[THE REQUEST]: Rewrite every line of the data below as a numbered list, and leave out any blank lines.

[MATERIAL]:
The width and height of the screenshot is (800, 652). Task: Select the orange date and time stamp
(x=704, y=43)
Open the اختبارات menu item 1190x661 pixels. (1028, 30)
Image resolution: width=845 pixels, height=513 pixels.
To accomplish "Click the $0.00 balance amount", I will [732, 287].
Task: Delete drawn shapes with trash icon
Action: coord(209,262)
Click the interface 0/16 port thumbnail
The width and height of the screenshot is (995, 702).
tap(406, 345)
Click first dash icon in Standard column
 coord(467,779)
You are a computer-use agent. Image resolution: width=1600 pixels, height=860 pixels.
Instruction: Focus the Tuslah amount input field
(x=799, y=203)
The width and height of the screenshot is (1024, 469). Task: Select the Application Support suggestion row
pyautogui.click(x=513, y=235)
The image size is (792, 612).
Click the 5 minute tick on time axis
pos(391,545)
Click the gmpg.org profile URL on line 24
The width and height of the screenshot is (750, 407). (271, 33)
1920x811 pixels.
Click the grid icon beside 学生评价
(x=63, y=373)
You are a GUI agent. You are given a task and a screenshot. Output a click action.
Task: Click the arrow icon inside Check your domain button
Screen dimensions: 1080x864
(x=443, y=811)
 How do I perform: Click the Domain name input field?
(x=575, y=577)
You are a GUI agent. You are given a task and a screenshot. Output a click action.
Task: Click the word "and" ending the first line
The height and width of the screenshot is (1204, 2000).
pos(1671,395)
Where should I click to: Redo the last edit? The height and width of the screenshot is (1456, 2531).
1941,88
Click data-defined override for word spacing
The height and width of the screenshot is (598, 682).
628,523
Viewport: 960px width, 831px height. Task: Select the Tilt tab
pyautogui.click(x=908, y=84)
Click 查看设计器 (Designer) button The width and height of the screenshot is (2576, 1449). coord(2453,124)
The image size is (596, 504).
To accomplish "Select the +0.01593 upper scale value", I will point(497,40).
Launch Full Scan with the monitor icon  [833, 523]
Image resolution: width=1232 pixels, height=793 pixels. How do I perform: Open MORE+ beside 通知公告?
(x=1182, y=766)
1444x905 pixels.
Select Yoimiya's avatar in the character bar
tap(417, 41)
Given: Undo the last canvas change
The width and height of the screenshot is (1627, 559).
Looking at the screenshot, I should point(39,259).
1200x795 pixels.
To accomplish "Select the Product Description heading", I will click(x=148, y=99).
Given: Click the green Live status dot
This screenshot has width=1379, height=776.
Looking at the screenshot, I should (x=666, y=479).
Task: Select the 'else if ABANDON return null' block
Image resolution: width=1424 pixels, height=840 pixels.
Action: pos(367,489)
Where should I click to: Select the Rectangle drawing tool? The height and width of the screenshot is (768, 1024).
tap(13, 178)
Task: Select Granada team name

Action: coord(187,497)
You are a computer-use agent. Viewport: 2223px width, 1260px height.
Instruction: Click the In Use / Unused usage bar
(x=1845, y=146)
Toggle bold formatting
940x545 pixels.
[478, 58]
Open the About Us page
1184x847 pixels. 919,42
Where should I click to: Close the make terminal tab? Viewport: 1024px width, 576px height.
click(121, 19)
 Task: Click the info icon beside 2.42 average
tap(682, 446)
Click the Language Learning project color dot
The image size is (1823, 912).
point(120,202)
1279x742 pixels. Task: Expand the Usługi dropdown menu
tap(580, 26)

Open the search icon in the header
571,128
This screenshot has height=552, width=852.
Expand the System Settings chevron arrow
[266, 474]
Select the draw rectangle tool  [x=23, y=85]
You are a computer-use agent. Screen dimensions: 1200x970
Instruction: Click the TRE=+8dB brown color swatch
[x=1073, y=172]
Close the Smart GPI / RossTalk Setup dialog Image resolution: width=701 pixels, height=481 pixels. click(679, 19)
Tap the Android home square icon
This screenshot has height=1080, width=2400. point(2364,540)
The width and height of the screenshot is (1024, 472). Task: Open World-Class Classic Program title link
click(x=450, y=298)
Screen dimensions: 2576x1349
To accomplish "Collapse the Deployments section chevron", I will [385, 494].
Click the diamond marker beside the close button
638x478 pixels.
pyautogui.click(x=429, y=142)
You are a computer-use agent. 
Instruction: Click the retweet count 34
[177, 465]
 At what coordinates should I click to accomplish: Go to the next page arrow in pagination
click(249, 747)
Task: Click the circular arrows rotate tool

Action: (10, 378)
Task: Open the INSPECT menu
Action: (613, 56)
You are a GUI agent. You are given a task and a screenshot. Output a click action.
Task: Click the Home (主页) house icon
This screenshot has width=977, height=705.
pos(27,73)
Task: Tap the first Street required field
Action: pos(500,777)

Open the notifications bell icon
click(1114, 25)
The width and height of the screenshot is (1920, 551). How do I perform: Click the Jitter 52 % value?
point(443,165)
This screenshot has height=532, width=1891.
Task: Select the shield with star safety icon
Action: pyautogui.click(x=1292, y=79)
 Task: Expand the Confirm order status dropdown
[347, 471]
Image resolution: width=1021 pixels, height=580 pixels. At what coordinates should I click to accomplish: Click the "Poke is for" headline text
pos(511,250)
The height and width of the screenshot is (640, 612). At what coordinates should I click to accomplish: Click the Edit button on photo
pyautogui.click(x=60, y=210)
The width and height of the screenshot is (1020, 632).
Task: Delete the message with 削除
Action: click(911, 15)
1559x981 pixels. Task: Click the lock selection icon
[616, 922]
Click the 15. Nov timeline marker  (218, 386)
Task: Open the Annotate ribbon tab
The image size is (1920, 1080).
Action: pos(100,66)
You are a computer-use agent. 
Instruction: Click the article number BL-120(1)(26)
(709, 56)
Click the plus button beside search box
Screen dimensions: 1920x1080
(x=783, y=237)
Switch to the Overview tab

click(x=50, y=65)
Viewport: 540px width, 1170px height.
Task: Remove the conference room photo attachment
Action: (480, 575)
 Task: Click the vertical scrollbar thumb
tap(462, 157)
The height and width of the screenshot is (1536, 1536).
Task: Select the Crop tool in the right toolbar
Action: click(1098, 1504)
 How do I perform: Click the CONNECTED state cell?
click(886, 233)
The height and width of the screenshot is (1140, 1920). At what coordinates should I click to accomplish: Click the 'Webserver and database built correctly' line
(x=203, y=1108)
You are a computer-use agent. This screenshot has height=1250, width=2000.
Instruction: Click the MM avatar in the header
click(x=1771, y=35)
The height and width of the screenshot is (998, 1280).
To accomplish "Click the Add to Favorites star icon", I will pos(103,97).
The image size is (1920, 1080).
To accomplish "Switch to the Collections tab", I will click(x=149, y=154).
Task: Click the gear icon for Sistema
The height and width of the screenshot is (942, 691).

[CORRECT RESPONSE]:
1. The width and height of the screenshot is (800, 652). Task: Select the orange date and time stamp
2. (x=704, y=43)
3. Open the اختبارات menu item 1190x661 pixels. (1028, 30)
4. Image resolution: width=845 pixels, height=513 pixels.
5. To accomplish "Click the $0.00 balance amount", I will [732, 287].
6. Task: Delete drawn shapes with trash icon
7. Action: coord(209,262)
8. Click the interface 0/16 port thumbnail
9. The width and height of the screenshot is (995, 702).
10. tap(406, 345)
11. Click first dash icon in Standard column
12.  coord(467,779)
13. You are a computer-use agent. Image resolution: width=1600 pixels, height=860 pixels.
14. Instruction: Focus the Tuslah amount input field
15. (x=799, y=203)
16. The width and height of the screenshot is (1024, 469). Task: Select the Application Support suggestion row
17. pyautogui.click(x=513, y=235)
18. The image size is (792, 612).
19. Click the 5 minute tick on time axis
20. pos(391,545)
21. Click the gmpg.org profile URL on line 24
22. The width and height of the screenshot is (750, 407). (271, 33)
23. 1920x811 pixels.
24. Click the grid icon beside 学生评价
25. (x=63, y=373)
26. You are a GUI agent. You are given a task and a screenshot. Output a click action.
27. Task: Click the arrow icon inside Check your domain button
28. Screen dimensions: 1080x864
29. (x=443, y=811)
30.  How do I perform: Click the Domain name input field?
31. (x=575, y=577)
32. You are a GUI agent. You are given a task and a screenshot. Output a click action.
33. Task: Click the word "and" ending the first line
34. The height and width of the screenshot is (1204, 2000).
35. pos(1671,395)
36. Where should I click to: Redo the last edit? The height and width of the screenshot is (1456, 2531).
37. 1941,88
38. Click data-defined override for word spacing
39. The height and width of the screenshot is (598, 682).
40. 628,523
41. Viewport: 960px width, 831px height. Task: Select the Tilt tab
42. pyautogui.click(x=908, y=84)
43. Click 查看设计器 (Designer) button The width and height of the screenshot is (2576, 1449). coord(2453,124)
44. The image size is (596, 504).
45. To accomplish "Select the +0.01593 upper scale value", I will point(497,40).
46. Launch Full Scan with the monitor icon  [833, 523]
47. Image resolution: width=1232 pixels, height=793 pixels. How do I perform: Open MORE+ beside 通知公告?
48. (x=1182, y=766)
49. 1444x905 pixels.
50. Select Yoimiya's avatar in the character bar
51. tap(417, 41)
52. Given: Undo the last canvas change
53. The width and height of the screenshot is (1627, 559).
54. Looking at the screenshot, I should point(39,259).
55. 1200x795 pixels.
56. To accomplish "Select the Product Description heading", I will click(x=148, y=99).
57. Given: Click the green Live status dot
58. This screenshot has width=1379, height=776.
59. Looking at the screenshot, I should (x=666, y=479).
60. Task: Select the 'else if ABANDON return null' block
61. Image resolution: width=1424 pixels, height=840 pixels.
62. Action: pos(367,489)
63. Where should I click to: Select the Rectangle drawing tool? The height and width of the screenshot is (768, 1024).
64. tap(13, 178)
65. Task: Select Granada team name
66. Action: coord(187,497)
67. You are a computer-use agent. Viewport: 2223px width, 1260px height.
68. Instruction: Click the In Use / Unused usage bar
69. (x=1845, y=146)
70. Toggle bold formatting
71. 940x545 pixels.
72. [478, 58]
73. Open the About Us page
74. 1184x847 pixels. 919,42
75. Where should I click to: Close the make terminal tab? Viewport: 1024px width, 576px height.
76. click(121, 19)
77.  Task: Click the info icon beside 2.42 average
78. tap(682, 446)
79. Click the Language Learning project color dot
80. The image size is (1823, 912).
81. point(120,202)
82. 1279x742 pixels. Task: Expand the Usługi dropdown menu
83. tap(580, 26)
84. Open the search icon in the header
85. 571,128
86. This screenshot has height=552, width=852.
87. Expand the System Settings chevron arrow
88. [266, 474]
89. Select the draw rectangle tool  [x=23, y=85]
90. You are a computer-use agent. Screen dimensions: 1200x970
91. Instruction: Click the TRE=+8dB brown color swatch
92. [x=1073, y=172]
93. Close the Smart GPI / RossTalk Setup dialog Image resolution: width=701 pixels, height=481 pixels. click(679, 19)
94. Tap the Android home square icon
95. This screenshot has height=1080, width=2400. point(2364,540)
96. The width and height of the screenshot is (1024, 472). Task: Open World-Class Classic Program title link
97. click(x=450, y=298)
98. Screen dimensions: 2576x1349
99. To accomplish "Collapse the Deployments section chevron", I will [385, 494].
100. Click the diamond marker beside the close button
101. 638x478 pixels.
102. pyautogui.click(x=429, y=142)
103. You are a computer-use agent. 
104. Instruction: Click the retweet count 34
105. [177, 465]
106.  At what coordinates should I click to accomplish: Go to the next page arrow in pagination
107. click(249, 747)
108. Task: Click the circular arrows rotate tool
109. Action: (10, 378)
110. Task: Open the INSPECT menu
111. Action: (613, 56)
112. You are a GUI agent. You are given a task and a screenshot. Output a click action.
113. Task: Click the Home (主页) house icon
114. This screenshot has width=977, height=705.
115. pos(27,73)
116. Task: Tap the first Street required field
117. Action: pos(500,777)
118. Open the notifications bell icon
119. click(1114, 25)
120. The width and height of the screenshot is (1920, 551). How do I perform: Click the Jitter 52 % value?
121. point(443,165)
122. This screenshot has height=532, width=1891.
123. Task: Select the shield with star safety icon
124. Action: pyautogui.click(x=1292, y=79)
125.  Task: Expand the Confirm order status dropdown
126. [347, 471]
127. Image resolution: width=1021 pixels, height=580 pixels. At what coordinates should I click to accomplish: Click the "Poke is for" headline text
128. pos(511,250)
129. The height and width of the screenshot is (640, 612). At what coordinates should I click to accomplish: Click the Edit button on photo
130. pyautogui.click(x=60, y=210)
131. The width and height of the screenshot is (1020, 632).
132. Task: Delete the message with 削除
133. Action: click(911, 15)
134. 1559x981 pixels. Task: Click the lock selection icon
135. [616, 922]
136. Click the 15. Nov timeline marker  (218, 386)
137. Task: Open the Annotate ribbon tab
138. The image size is (1920, 1080).
139. Action: pos(100,66)
140. You are a computer-use agent. 
141. Instruction: Click the article number BL-120(1)(26)
142. (709, 56)
143. Click the plus button beside search box
144. Screen dimensions: 1920x1080
145. (x=783, y=237)
146. Switch to the Overview tab
147. click(x=50, y=65)
148. Viewport: 540px width, 1170px height.
149. Task: Remove the conference room photo attachment
150. Action: (480, 575)
151.  Task: Click the vertical scrollbar thumb
152. tap(462, 157)
153. The height and width of the screenshot is (1536, 1536).
154. Task: Select the Crop tool in the right toolbar
155. Action: click(1098, 1504)
156.  How do I perform: Click the CONNECTED state cell?
157. click(886, 233)
158. The height and width of the screenshot is (1140, 1920). At what coordinates should I click to accomplish: Click the 'Webserver and database built correctly' line
159. (x=203, y=1108)
160. You are a computer-use agent. This screenshot has height=1250, width=2000.
161. Instruction: Click the MM avatar in the header
162. click(x=1771, y=35)
163. The height and width of the screenshot is (998, 1280).
164. To accomplish "Click the Add to Favorites star icon", I will pos(103,97).
165. The image size is (1920, 1080).
166. To accomplish "Switch to the Collections tab", I will click(x=149, y=154).
167. Task: Click the gear icon for Sistema
168. The height and width of the screenshot is (942, 691).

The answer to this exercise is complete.